TEXT SEGMENT.

Introduction
On 29 June 2023, the European Court of Justice (ECJ or Court) issued its judgment in case C-211/22, where it reiterates the legal framework applicable to vertical price fixing agreements under EU competition law. The focus on the need to assess the legal and economic context in which the agreement is celebrated is particularly important in qualifying a restriction of competition as a by object one. The Court emphasizes that this requirement should not be neglected.
The judgement addresses object restrictions in competition law and its impact on the interpretation of the Vertical Block Exemption Regulation (VBER) and the extent to which vertical agreements limited to the territory of a single Member State affect the internal market.
In this brief, after a summary of the main proceedings that gave rise to the reference for a preliminary ruling by the Portuguese Court of Appeal, we will focus on the Court’s findings on vertical agreements and their analysis within the framework of competition law enforcement.
As we will conclude, there are eight golden rules that represent the core of a “substance-based approach”.
The main proceedings
The reference for a preliminary ruling originated in the proceedings opposing Super Bock and the Portuguese National Competition Authority (NCA).
The dispute is based on exclusive distribution agreements between Super Bock and its independent distributors.
According to the facts considered proved by the national court, for approximately 11 years Super Bock had widely and consistently imposed on its distributors the commercial conditions under which they had to resell its products. Minimum resale prices that were communicated by Super Bock were allegedly applied by the distributors in order to ensure the maintenance of stable and uniform minimum prices in the Portuguese ‘HoReCa’ sector, also called the ‘on-trade’ sector (see para 12 of the ruling for an explanation). A control and monitoring system was set up by Super Bock, under which distributors were required to provide information on resale to the latter, such as quantities sold and prices. Failure to do so could result in the loss of the guarantee of positive distribution margins that had been granted to them under those marketing terms.
The NCA considered this practice to be restrictive of competition, within the meaning of Articles 9(1) of the Portuguese Competition Law and 101(1) TFEU and imposed fines on Super Bock, on a member of its board of directors and on a head of its commercial department. All sanctioned parties appealed to the Portuguese Competition Court, which upheld the NCA’s condemnatory decision.
The Court’s judgement was then appealed to the Lisbon Court of Appeal, which decided to stay the proceedings and to refer a set of questions to the ECJ for a preliminary ruling. While being extensive and subject to some criticism by the ECJ (see paras 20-25 and 45), the questions relate to: i) whether the imposition of minimum resale prices by a supplier on its distributors constitutes an agreement for the purposes of competition law; ii) whether direct evidence is needed to prove the existence of an agreement; iii) the interpretation of the concept of restriction by object and whether or under what conditions resale price maintenance (‘RPM’) is to be considered as such; and iv) whether an agreement, which covers almost the entirety, but not all, of the Portuguese territory, is capable of affecting trade between Member States.

RAW DATA.
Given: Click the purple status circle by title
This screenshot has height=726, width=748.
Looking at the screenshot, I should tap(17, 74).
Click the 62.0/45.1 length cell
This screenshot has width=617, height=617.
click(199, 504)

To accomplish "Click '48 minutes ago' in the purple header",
--
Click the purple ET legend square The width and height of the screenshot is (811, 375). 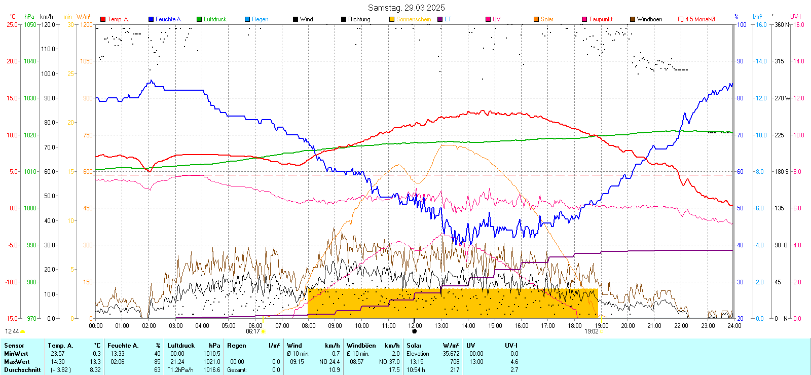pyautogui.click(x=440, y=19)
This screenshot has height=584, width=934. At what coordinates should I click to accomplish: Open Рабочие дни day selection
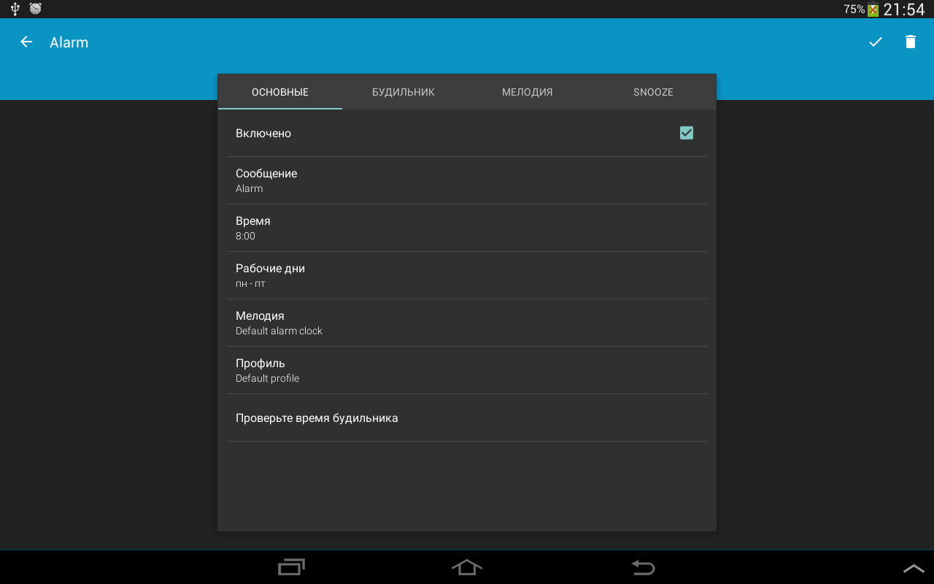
==
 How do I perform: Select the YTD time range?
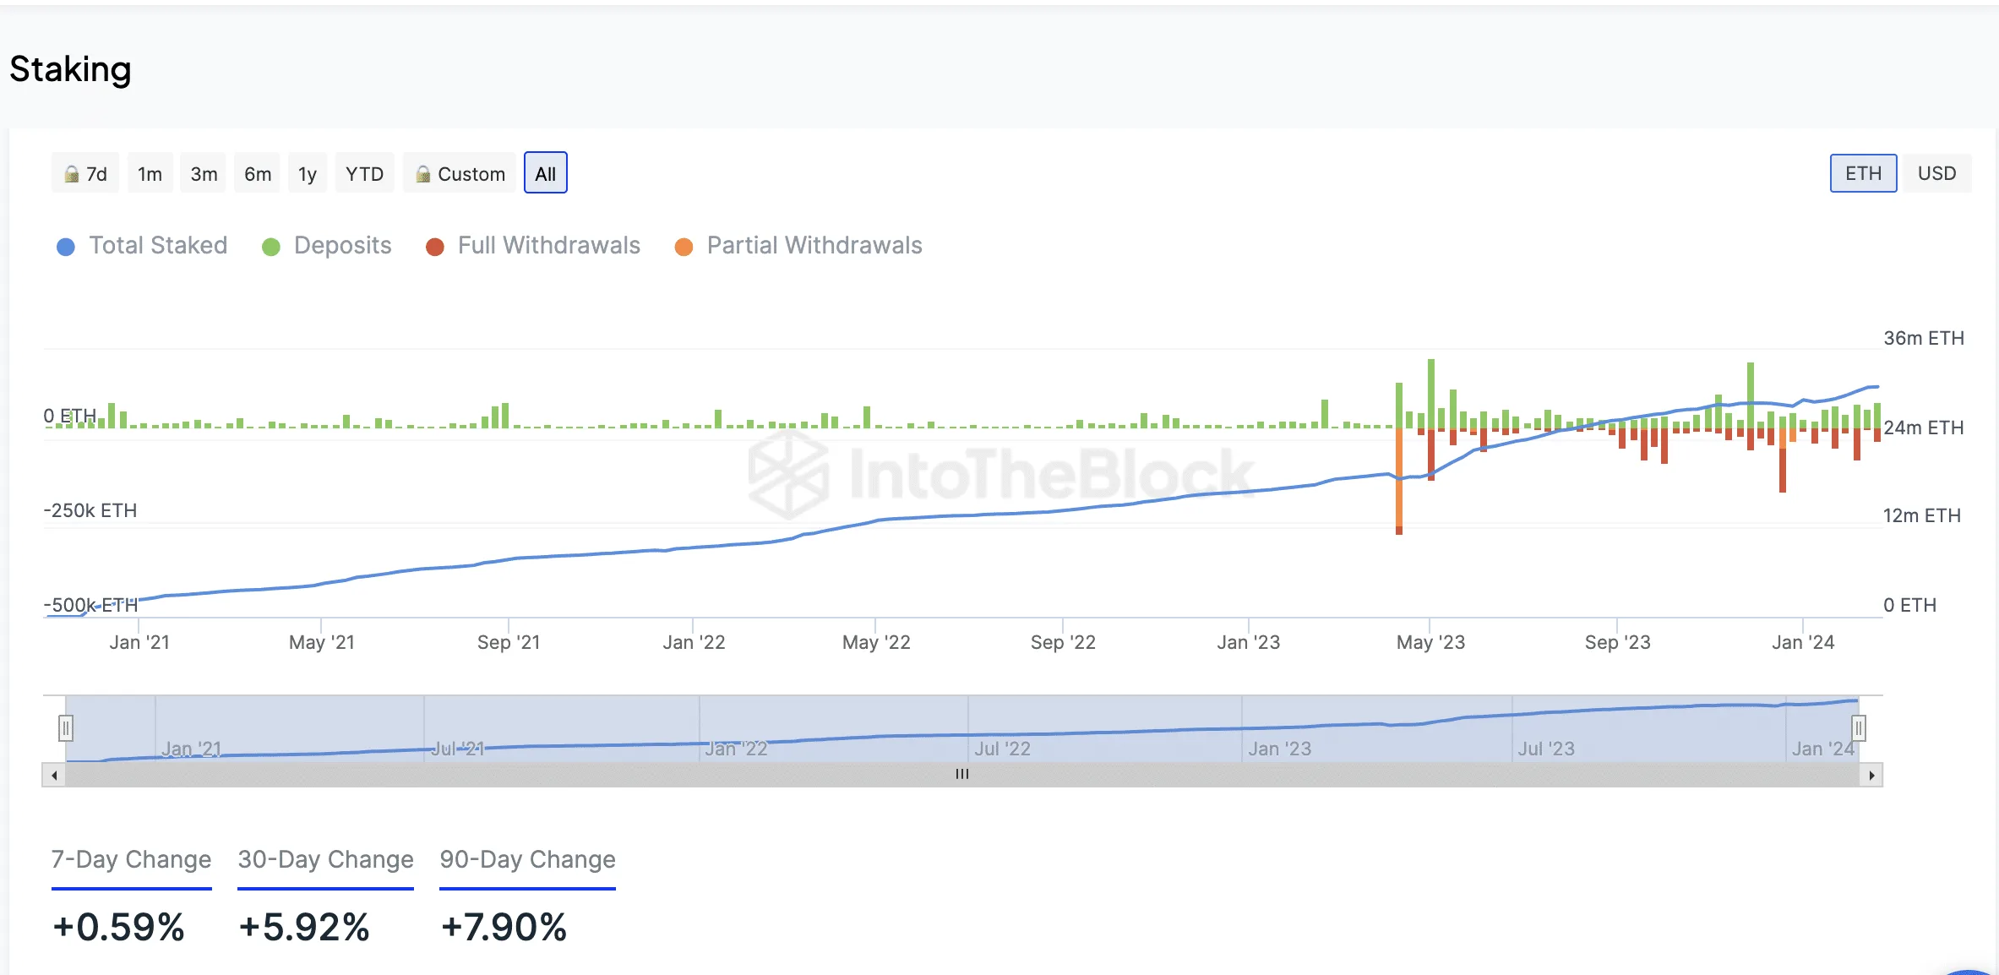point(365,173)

TASK DESCRIPTION. Reproduce the brief on the Super Bock ruling from the words "In this brief, after" through the words "its independent distributors.", substituting "the supplier" for "Super Bock". Rely on the text alone.

ANSWER.
In this brief, after a summary of the main proceedings that gave rise to the reference for a preliminary ruling by the Portuguese Court of Appeal, we will focus on the Court’s findings on vertical agreements and their analysis within the framework of competition law enforcement.
As we will conclude, there are eight golden rules that represent the core of a “substance-based approach”.
The main proceedings
The reference for a preliminary ruling originated in the proceedings opposing the supplier and the Portuguese National Competition Authority (NCA).
The dispute is based on exclusive distribution agreements between the supplier and its independent distributors.